-- start --

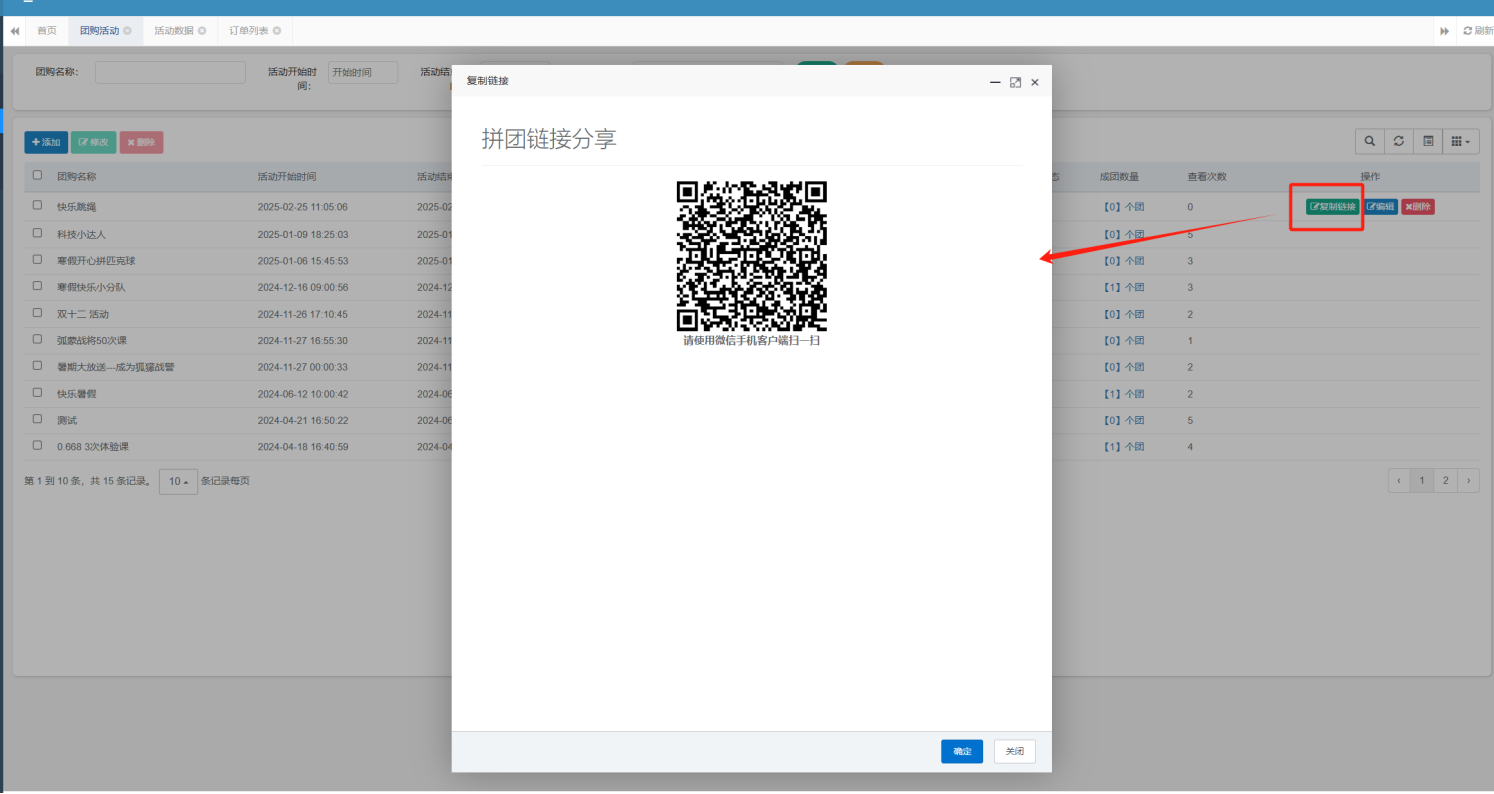Switch to the 活动数据 tab
This screenshot has width=1494, height=794.
tap(173, 31)
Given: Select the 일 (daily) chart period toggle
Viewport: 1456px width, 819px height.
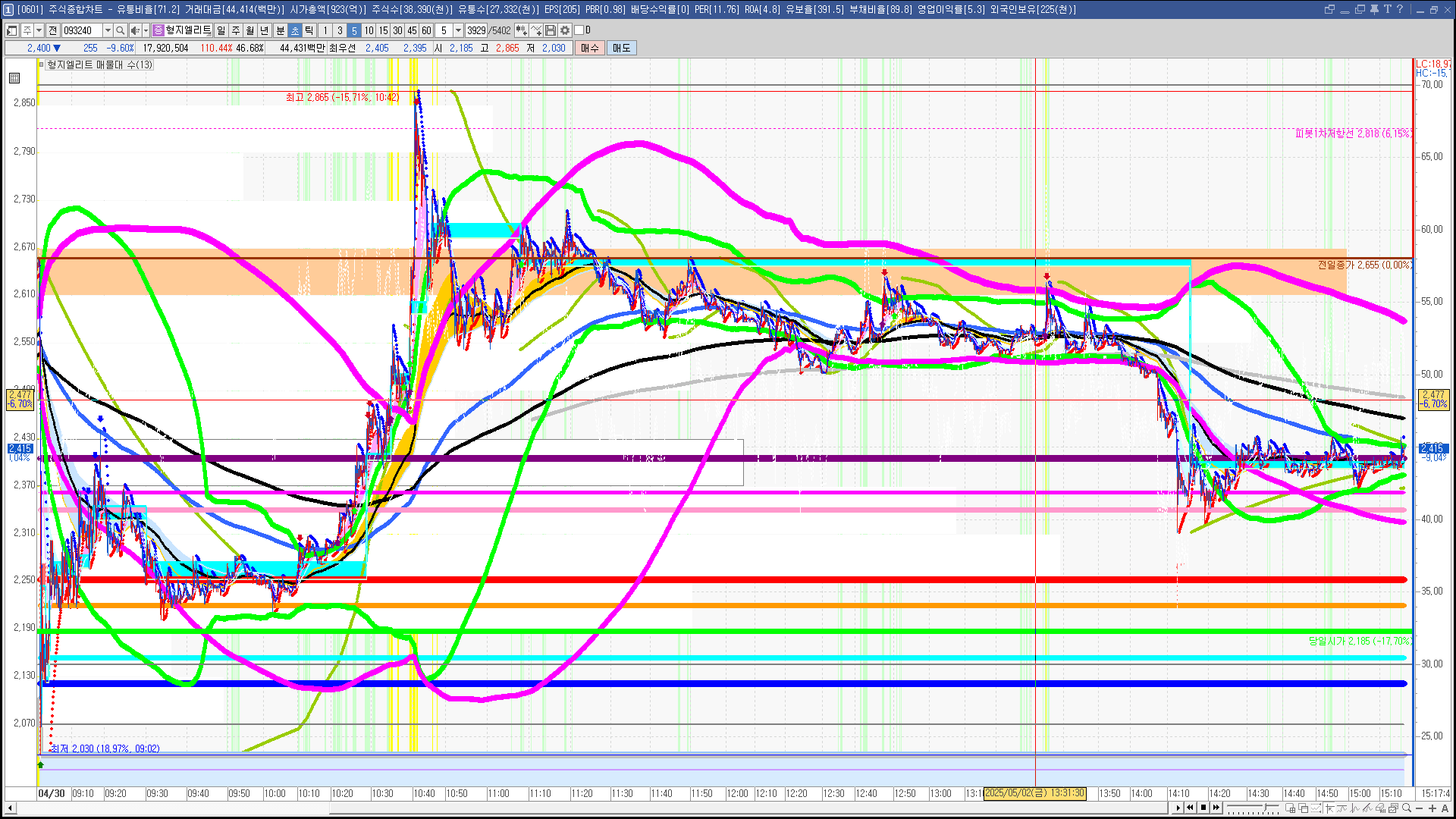Looking at the screenshot, I should (x=221, y=30).
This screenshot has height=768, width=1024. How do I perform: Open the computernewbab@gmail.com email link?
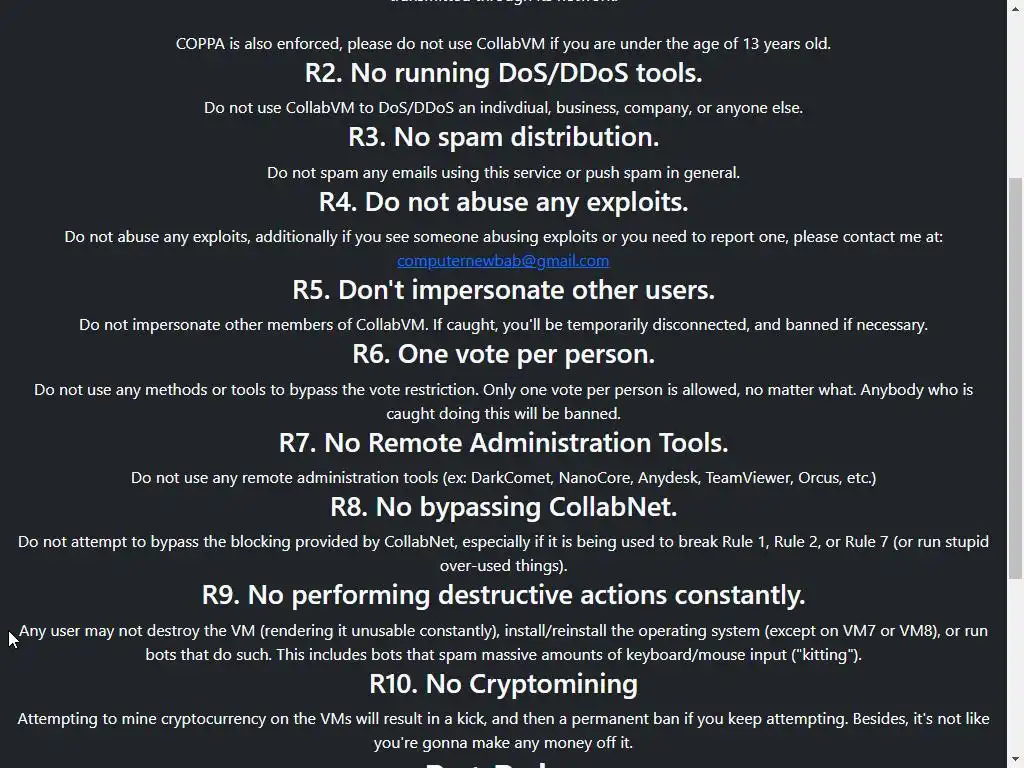coord(503,261)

-- end --

■ **Instructions to follow**: Reproduce every one of the rows above word for word, leaving the pictures out of your answer.

■ **Response for this exercise**:
Switch to the 活动数据 tab
This screenshot has width=1494, height=794.
tap(173, 31)
Given: Select the 일 (daily) chart period toggle
Viewport: 1456px width, 819px height.
Looking at the screenshot, I should (x=221, y=30).
This screenshot has height=768, width=1024. How do I perform: Open the computernewbab@gmail.com email link?
coord(503,261)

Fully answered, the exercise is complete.